● **EXTRACTED INFORMATION**:

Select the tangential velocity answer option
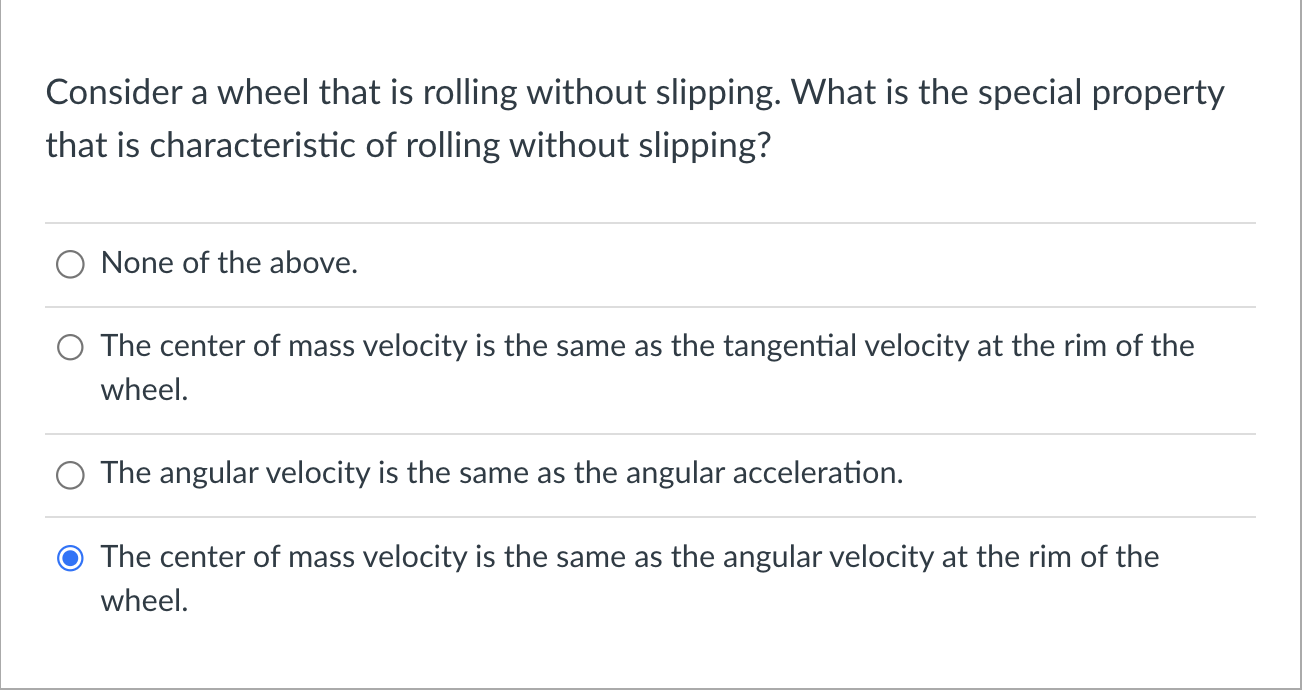 [70, 347]
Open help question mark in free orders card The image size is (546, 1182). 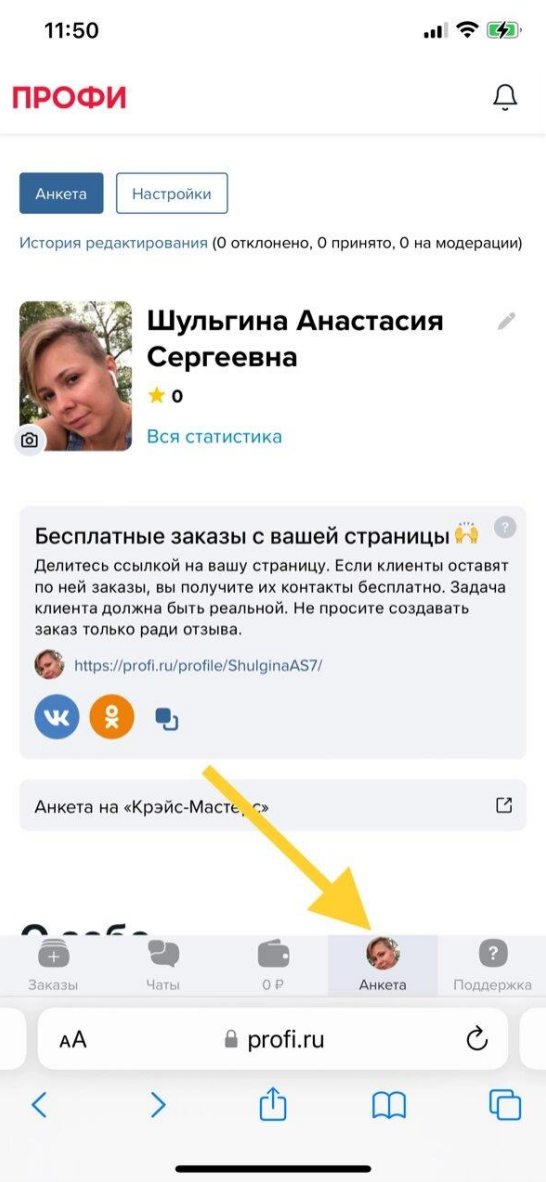(505, 527)
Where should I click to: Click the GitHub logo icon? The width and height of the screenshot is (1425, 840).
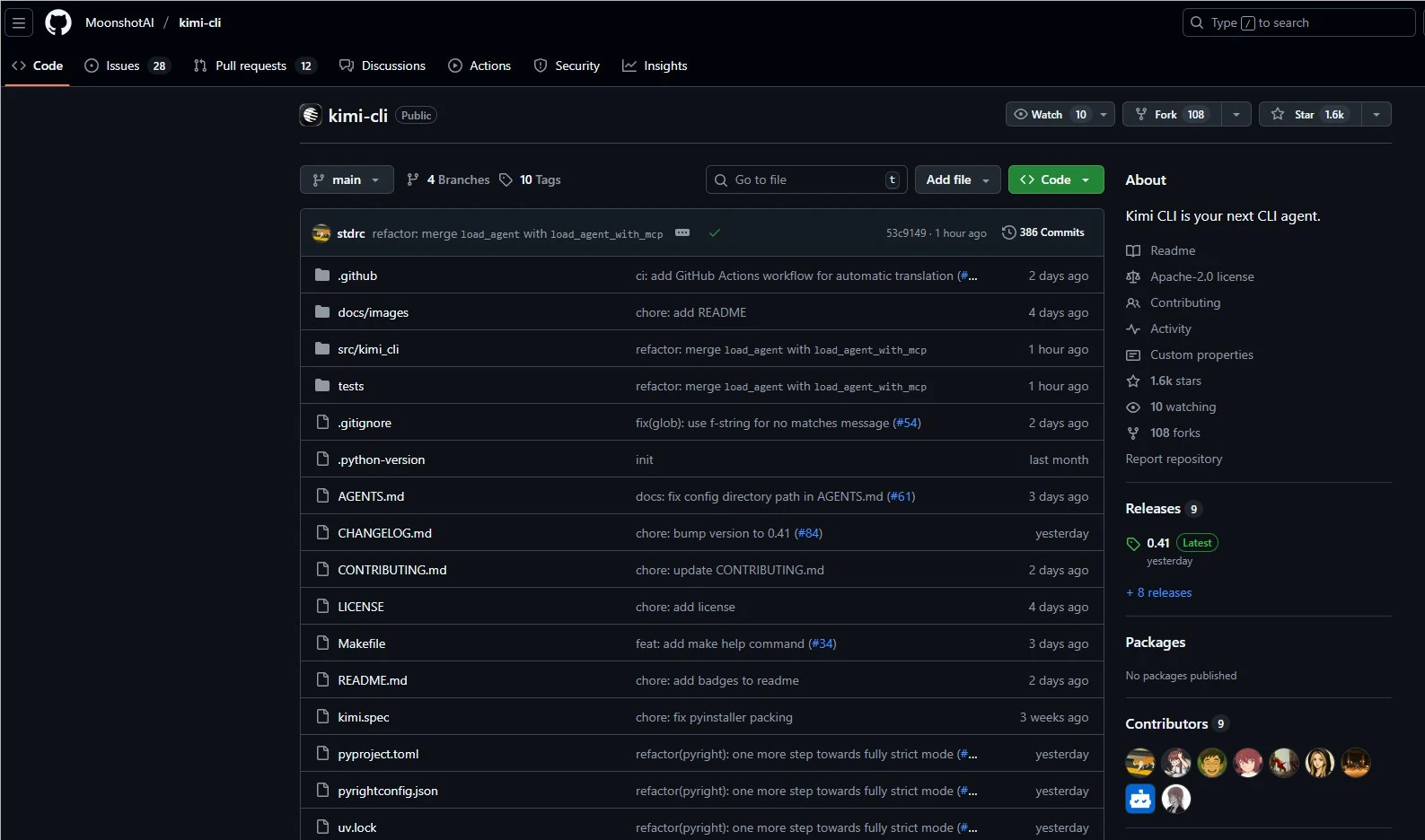point(58,22)
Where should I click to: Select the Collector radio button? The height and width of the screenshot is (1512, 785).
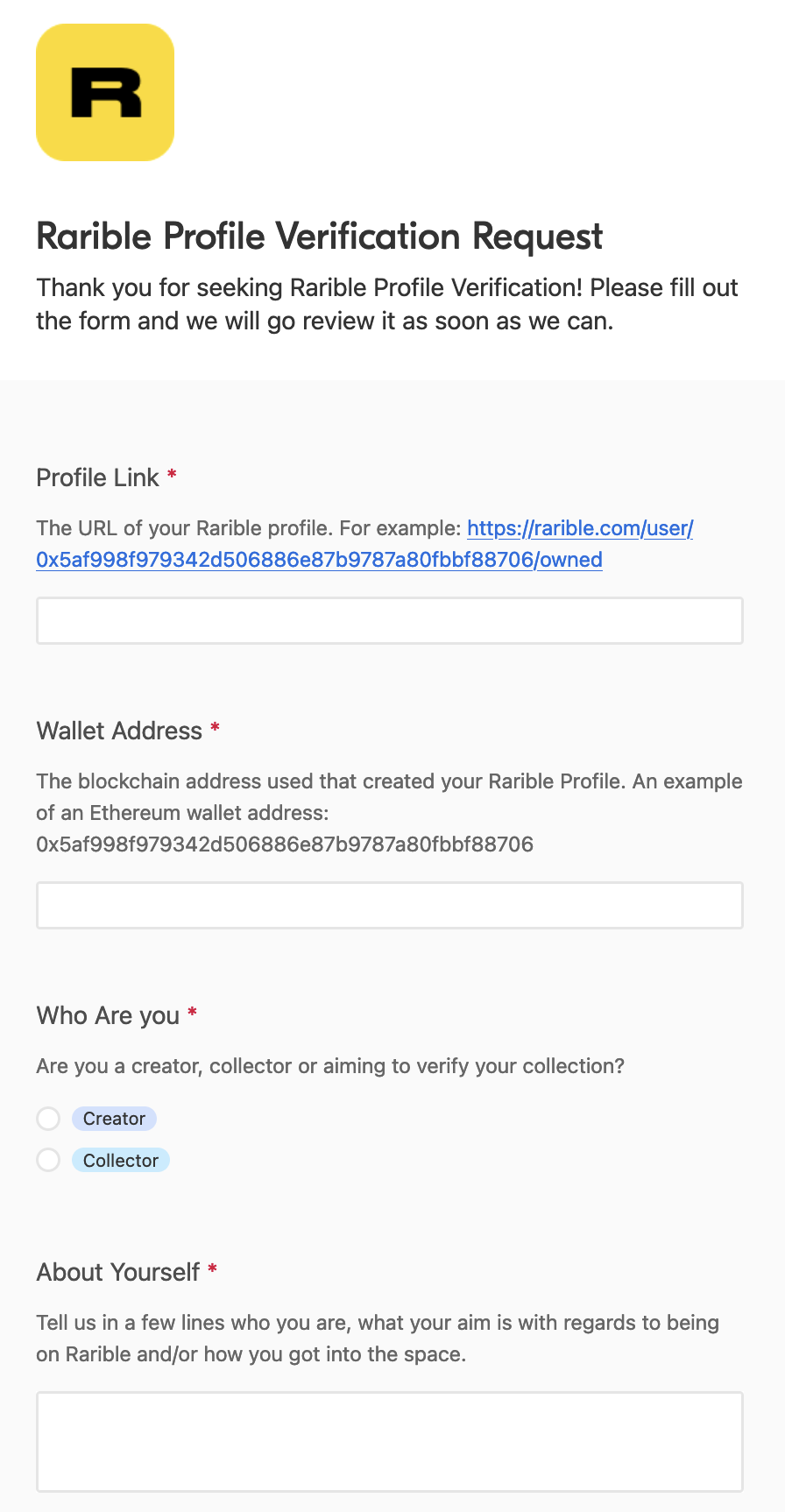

● **EXERCISE DESCRIPTION**:
Please extract every line of the material above that contains the word "click", copying each line in full.

● **RESULT OF THE TASK**:
Where should I click to: Click the GitHub logo icon? The width and height of the screenshot is (1425, 840).
Where should I click to: Select the Collector radio button? The height and width of the screenshot is (1512, 785).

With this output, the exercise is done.